[START Dataset entries]

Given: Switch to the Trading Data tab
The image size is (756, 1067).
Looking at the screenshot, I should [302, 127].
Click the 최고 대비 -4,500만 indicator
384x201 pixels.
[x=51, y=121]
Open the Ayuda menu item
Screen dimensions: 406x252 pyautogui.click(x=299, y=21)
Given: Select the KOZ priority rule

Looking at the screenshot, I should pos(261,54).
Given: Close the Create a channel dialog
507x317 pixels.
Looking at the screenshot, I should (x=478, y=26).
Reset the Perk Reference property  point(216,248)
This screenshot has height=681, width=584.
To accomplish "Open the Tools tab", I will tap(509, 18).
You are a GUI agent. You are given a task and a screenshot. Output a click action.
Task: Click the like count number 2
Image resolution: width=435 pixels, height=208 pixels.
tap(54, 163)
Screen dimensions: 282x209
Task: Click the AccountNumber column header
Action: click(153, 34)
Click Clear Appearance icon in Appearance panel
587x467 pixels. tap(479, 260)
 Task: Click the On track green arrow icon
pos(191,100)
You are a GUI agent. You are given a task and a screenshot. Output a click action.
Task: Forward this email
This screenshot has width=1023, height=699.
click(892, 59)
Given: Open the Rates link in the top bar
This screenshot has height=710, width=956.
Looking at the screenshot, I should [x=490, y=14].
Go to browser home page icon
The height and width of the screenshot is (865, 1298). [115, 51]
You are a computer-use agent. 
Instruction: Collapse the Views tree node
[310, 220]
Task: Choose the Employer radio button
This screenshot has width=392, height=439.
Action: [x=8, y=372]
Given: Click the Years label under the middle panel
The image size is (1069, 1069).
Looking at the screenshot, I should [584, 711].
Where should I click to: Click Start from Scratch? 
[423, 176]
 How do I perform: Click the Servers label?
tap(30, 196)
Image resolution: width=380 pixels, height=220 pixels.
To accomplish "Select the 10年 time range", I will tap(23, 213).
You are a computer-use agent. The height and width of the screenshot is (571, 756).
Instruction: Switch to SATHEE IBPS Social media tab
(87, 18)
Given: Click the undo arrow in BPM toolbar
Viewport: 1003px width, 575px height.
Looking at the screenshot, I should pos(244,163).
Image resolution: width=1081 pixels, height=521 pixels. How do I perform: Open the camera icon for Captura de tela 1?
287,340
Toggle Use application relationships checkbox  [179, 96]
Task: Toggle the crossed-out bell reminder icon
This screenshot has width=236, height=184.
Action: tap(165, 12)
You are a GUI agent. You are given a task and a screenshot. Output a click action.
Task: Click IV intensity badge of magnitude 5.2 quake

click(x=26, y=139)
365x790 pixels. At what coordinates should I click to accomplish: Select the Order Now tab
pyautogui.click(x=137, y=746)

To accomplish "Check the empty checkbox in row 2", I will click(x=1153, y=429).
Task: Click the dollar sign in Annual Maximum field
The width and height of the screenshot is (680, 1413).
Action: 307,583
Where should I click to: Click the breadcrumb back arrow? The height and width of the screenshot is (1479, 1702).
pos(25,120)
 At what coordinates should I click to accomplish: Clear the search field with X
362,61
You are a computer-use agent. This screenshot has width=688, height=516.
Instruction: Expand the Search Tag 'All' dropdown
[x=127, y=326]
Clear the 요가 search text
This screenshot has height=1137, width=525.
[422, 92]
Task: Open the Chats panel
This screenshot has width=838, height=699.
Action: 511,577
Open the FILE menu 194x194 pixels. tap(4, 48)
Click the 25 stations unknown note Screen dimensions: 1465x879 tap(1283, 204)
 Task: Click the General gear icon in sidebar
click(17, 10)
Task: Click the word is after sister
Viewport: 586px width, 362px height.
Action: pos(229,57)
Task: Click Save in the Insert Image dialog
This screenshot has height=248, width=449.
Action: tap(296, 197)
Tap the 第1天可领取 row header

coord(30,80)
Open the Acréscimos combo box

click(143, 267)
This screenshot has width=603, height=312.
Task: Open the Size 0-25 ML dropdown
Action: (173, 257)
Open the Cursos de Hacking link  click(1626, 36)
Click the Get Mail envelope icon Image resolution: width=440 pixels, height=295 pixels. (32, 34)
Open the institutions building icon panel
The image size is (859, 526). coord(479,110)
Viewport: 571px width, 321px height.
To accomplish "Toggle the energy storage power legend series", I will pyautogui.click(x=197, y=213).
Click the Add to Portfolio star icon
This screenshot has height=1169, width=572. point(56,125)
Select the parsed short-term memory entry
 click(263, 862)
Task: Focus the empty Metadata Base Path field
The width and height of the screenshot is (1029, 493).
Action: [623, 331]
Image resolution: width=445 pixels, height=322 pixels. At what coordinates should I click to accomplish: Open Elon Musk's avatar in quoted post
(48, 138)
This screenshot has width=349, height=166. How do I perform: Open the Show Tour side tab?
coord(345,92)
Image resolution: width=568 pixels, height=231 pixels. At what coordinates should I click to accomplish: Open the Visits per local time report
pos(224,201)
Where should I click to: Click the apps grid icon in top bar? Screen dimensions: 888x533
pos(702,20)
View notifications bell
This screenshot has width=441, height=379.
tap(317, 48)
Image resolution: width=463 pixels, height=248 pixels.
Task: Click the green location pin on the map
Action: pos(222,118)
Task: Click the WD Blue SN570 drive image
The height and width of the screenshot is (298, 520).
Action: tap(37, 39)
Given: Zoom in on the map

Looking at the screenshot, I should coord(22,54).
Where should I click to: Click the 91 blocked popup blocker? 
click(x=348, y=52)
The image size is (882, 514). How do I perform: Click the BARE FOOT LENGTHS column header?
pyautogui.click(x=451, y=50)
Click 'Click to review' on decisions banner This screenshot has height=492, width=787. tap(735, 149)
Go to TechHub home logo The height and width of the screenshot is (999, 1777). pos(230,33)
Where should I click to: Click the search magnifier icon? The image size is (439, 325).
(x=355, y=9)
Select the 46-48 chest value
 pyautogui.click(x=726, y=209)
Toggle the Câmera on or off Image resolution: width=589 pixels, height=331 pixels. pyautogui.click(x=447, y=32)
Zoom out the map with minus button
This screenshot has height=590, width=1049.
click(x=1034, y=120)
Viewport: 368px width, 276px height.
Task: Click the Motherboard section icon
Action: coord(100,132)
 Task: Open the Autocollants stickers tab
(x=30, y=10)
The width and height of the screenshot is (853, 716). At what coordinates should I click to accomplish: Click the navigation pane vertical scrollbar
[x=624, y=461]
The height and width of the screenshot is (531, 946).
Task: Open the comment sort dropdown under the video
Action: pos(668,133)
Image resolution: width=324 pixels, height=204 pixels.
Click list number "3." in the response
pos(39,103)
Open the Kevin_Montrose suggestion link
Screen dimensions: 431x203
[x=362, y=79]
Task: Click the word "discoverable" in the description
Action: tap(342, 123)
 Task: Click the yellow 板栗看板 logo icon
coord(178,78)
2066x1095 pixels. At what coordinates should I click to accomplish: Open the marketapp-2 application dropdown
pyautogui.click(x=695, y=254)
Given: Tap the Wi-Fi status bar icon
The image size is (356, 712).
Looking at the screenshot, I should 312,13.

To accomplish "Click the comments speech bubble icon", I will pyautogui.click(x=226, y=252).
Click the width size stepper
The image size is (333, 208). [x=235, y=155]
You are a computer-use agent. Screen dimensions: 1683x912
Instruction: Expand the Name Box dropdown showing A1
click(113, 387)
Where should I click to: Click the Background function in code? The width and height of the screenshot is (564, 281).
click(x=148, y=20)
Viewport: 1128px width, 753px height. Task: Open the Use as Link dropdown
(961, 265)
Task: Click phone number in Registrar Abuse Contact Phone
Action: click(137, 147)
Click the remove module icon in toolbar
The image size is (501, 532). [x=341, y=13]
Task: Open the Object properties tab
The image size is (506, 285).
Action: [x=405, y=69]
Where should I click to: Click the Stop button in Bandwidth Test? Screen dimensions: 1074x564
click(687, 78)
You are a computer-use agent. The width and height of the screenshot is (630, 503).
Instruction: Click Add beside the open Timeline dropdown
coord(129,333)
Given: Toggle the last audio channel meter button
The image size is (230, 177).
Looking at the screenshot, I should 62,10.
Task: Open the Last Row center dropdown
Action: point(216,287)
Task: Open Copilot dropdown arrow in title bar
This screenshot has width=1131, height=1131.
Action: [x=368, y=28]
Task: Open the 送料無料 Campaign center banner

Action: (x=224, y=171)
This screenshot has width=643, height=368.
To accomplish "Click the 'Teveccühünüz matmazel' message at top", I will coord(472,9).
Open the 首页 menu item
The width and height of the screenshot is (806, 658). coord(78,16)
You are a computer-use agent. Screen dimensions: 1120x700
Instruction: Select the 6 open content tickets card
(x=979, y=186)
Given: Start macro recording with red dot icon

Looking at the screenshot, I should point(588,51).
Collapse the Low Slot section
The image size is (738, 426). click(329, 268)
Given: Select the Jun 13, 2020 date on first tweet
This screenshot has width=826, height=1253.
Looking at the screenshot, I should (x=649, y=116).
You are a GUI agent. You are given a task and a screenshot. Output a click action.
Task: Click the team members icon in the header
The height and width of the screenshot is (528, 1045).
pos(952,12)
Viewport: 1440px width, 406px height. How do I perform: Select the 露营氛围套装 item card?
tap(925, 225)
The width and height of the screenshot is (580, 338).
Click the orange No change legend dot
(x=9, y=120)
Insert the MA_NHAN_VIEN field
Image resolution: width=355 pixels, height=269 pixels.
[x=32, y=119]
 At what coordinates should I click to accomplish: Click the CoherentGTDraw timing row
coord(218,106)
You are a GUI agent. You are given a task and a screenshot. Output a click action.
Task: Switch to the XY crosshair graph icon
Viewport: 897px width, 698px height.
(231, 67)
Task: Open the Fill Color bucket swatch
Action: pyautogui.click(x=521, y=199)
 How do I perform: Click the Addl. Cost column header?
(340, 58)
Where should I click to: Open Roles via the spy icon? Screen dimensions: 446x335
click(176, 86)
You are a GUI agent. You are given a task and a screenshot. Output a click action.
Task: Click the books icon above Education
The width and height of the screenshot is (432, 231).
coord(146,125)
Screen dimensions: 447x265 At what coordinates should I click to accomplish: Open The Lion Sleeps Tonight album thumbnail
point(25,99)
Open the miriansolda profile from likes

[END Dataset entries]

* Work instructions
Rewrite the items from the line containing "Click the Get" through the line containing "pos(224,201)", inclusive, replacing every "icon" with "button" and leaving everything else unchanged. Output only those lines.

* Output of the task
Click the Get Mail envelope button Image resolution: width=440 pixels, height=295 pixels. (32, 34)
Open the institutions building button panel
The image size is (859, 526). coord(479,110)
Viewport: 571px width, 321px height.
To accomplish "Toggle the energy storage power legend series", I will pyautogui.click(x=197, y=213).
Click the Add to Portfolio star button
This screenshot has height=1169, width=572. point(56,125)
Select the parsed short-term memory entry
 click(263, 862)
Task: Focus the empty Metadata Base Path field
The width and height of the screenshot is (1029, 493).
Action: [623, 331]
Image resolution: width=445 pixels, height=322 pixels. At what coordinates should I click to accomplish: Open Elon Musk's avatar in quoted post
(48, 138)
This screenshot has width=349, height=166. How do I perform: Open the Show Tour side tab?
coord(345,92)
Image resolution: width=568 pixels, height=231 pixels. At what coordinates should I click to accomplish: Open the Visits per local time report
pos(224,201)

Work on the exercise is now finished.